↓↓↓

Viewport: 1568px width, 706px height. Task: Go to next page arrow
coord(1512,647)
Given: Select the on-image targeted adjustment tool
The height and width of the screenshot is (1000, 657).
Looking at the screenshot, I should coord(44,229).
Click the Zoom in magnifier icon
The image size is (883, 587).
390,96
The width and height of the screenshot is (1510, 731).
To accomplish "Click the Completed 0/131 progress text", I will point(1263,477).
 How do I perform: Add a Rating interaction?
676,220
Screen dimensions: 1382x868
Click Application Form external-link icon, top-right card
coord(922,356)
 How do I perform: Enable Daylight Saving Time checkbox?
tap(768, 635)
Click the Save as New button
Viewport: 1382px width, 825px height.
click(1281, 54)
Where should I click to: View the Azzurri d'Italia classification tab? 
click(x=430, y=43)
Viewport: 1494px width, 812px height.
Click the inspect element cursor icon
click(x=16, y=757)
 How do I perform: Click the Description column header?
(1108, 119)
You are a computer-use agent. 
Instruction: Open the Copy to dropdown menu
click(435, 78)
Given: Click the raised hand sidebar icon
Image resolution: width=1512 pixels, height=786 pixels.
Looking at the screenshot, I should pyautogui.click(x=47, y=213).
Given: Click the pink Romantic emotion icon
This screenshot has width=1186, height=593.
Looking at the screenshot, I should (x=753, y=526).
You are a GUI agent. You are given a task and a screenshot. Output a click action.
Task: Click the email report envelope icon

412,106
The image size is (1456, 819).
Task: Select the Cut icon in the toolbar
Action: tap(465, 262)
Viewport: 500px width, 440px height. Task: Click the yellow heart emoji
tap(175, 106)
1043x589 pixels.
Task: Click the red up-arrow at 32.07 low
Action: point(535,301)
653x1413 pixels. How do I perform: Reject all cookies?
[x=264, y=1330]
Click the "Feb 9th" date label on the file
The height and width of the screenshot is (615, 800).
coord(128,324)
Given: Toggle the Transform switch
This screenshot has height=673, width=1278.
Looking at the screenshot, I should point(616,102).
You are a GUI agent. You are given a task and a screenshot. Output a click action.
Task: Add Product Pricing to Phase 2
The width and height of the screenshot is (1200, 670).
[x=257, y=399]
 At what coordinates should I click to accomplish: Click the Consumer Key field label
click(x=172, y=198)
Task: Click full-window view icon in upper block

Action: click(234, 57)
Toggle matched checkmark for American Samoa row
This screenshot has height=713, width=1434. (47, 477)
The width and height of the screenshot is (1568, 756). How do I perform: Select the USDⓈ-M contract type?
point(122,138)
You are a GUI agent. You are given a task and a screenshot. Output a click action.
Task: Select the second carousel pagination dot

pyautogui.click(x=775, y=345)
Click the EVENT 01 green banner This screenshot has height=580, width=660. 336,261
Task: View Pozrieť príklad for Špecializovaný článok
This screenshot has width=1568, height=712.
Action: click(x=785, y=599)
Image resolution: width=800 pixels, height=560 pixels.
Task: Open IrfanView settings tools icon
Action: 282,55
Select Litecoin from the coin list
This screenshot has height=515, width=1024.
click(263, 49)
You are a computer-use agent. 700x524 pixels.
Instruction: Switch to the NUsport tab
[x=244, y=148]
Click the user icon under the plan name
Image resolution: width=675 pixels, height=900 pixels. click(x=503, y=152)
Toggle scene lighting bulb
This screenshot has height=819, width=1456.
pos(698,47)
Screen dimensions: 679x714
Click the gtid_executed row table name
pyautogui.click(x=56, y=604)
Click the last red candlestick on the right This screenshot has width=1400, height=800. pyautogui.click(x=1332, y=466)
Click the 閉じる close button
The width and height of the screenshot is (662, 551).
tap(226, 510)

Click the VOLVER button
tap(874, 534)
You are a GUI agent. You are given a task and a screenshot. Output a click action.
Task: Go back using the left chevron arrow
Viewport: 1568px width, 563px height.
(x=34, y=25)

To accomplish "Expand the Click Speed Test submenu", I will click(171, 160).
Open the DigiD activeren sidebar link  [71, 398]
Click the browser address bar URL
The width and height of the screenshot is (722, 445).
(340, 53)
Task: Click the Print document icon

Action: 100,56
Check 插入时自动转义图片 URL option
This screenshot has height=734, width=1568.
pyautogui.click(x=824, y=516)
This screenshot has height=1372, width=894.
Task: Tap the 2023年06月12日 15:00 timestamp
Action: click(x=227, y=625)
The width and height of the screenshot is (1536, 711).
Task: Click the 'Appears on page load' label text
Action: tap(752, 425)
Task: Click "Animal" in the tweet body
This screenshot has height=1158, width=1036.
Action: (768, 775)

↑↑↑

_WHAT NEEDS TO BE DONE_. Rewrite the listing above with every "Viewport" changed to "Display", keeping all other text the same.

_FULL RESPONSE_.
Display: 1568px width, 706px height. Task: Go to next page arrow
coord(1512,647)
Given: Select the on-image targeted adjustment tool
The height and width of the screenshot is (1000, 657).
Looking at the screenshot, I should coord(44,229).
Click the Zoom in magnifier icon
The image size is (883, 587).
390,96
The width and height of the screenshot is (1510, 731).
To accomplish "Click the Completed 0/131 progress text", I will point(1263,477).
 How do I perform: Add a Rating interaction?
676,220
Screen dimensions: 1382x868
Click Application Form external-link icon, top-right card
coord(922,356)
 How do I perform: Enable Daylight Saving Time checkbox?
tap(768, 635)
Click the Save as New button
Display: 1382px width, 825px height.
click(1281, 54)
Where should I click to: View the Azzurri d'Italia classification tab? 
click(x=430, y=43)
Display: 1494px width, 812px height.
Click the inspect element cursor icon
click(x=16, y=757)
 How do I perform: Click the Description column header?
(1108, 119)
You are a computer-use agent. 
Instruction: Open the Copy to dropdown menu
click(435, 78)
Given: Click the raised hand sidebar icon
Image resolution: width=1512 pixels, height=786 pixels.
Looking at the screenshot, I should pyautogui.click(x=47, y=213).
Given: Click the pink Romantic emotion icon
This screenshot has width=1186, height=593.
Looking at the screenshot, I should (x=753, y=526).
You are a GUI agent. You are given a task and a screenshot. Output a click action.
Task: Click the email report envelope icon

412,106
The image size is (1456, 819).
Task: Select the Cut icon in the toolbar
Action: tap(465, 262)
Display: 500px width, 440px height. Task: Click the yellow heart emoji
tap(175, 106)
1043x589 pixels.
Task: Click the red up-arrow at 32.07 low
Action: point(535,301)
653x1413 pixels. How do I perform: Reject all cookies?
[x=264, y=1330]
Click the "Feb 9th" date label on the file
The height and width of the screenshot is (615, 800).
coord(128,324)
Given: Toggle the Transform switch
This screenshot has height=673, width=1278.
Looking at the screenshot, I should point(616,102).
You are a GUI agent. You are given a task and a screenshot. Output a click action.
Task: Add Product Pricing to Phase 2
The width and height of the screenshot is (1200, 670).
[x=257, y=399]
 At what coordinates should I click to accomplish: Click the Consumer Key field label
click(x=172, y=198)
Task: Click full-window view icon in upper block

Action: click(234, 57)
Toggle matched checkmark for American Samoa row
This screenshot has height=713, width=1434. (47, 477)
The width and height of the screenshot is (1568, 756). How do I perform: Select the USDⓈ-M contract type?
point(122,138)
You are a GUI agent. You are given a task and a screenshot. Output a click action.
Task: Select the second carousel pagination dot

pyautogui.click(x=775, y=345)
Click the EVENT 01 green banner This screenshot has height=580, width=660. 336,261
Task: View Pozrieť príklad for Špecializovaný článok
This screenshot has width=1568, height=712.
Action: click(x=785, y=599)
Image resolution: width=800 pixels, height=560 pixels.
Task: Open IrfanView settings tools icon
Action: 282,55
Select Litecoin from the coin list
This screenshot has height=515, width=1024.
click(263, 49)
You are a computer-use agent. 700x524 pixels.
Instruction: Switch to the NUsport tab
[x=244, y=148]
Click the user icon under the plan name
Image resolution: width=675 pixels, height=900 pixels. click(x=503, y=152)
Toggle scene lighting bulb
This screenshot has height=819, width=1456.
pos(698,47)
Screen dimensions: 679x714
Click the gtid_executed row table name
pyautogui.click(x=56, y=604)
Click the last red candlestick on the right This screenshot has width=1400, height=800. pyautogui.click(x=1332, y=466)
Click the 閉じる close button
The width and height of the screenshot is (662, 551).
tap(226, 510)

Click the VOLVER button
tap(874, 534)
You are a GUI agent. You are given a task and a screenshot. Output a click action.
Task: Go back using the left chevron arrow
Display: 1568px width, 563px height.
(x=34, y=25)

To accomplish "Expand the Click Speed Test submenu", I will click(171, 160).
Open the DigiD activeren sidebar link  [71, 398]
Click the browser address bar URL
The width and height of the screenshot is (722, 445).
(340, 53)
Task: Click the Print document icon

Action: 100,56
Check 插入时自动转义图片 URL option
This screenshot has height=734, width=1568.
pyautogui.click(x=824, y=516)
This screenshot has height=1372, width=894.
Task: Tap the 2023年06月12日 15:00 timestamp
Action: click(x=227, y=625)
The width and height of the screenshot is (1536, 711).
Task: Click the 'Appears on page load' label text
Action: tap(752, 425)
Task: Click "Animal" in the tweet body
This screenshot has height=1158, width=1036.
Action: (768, 775)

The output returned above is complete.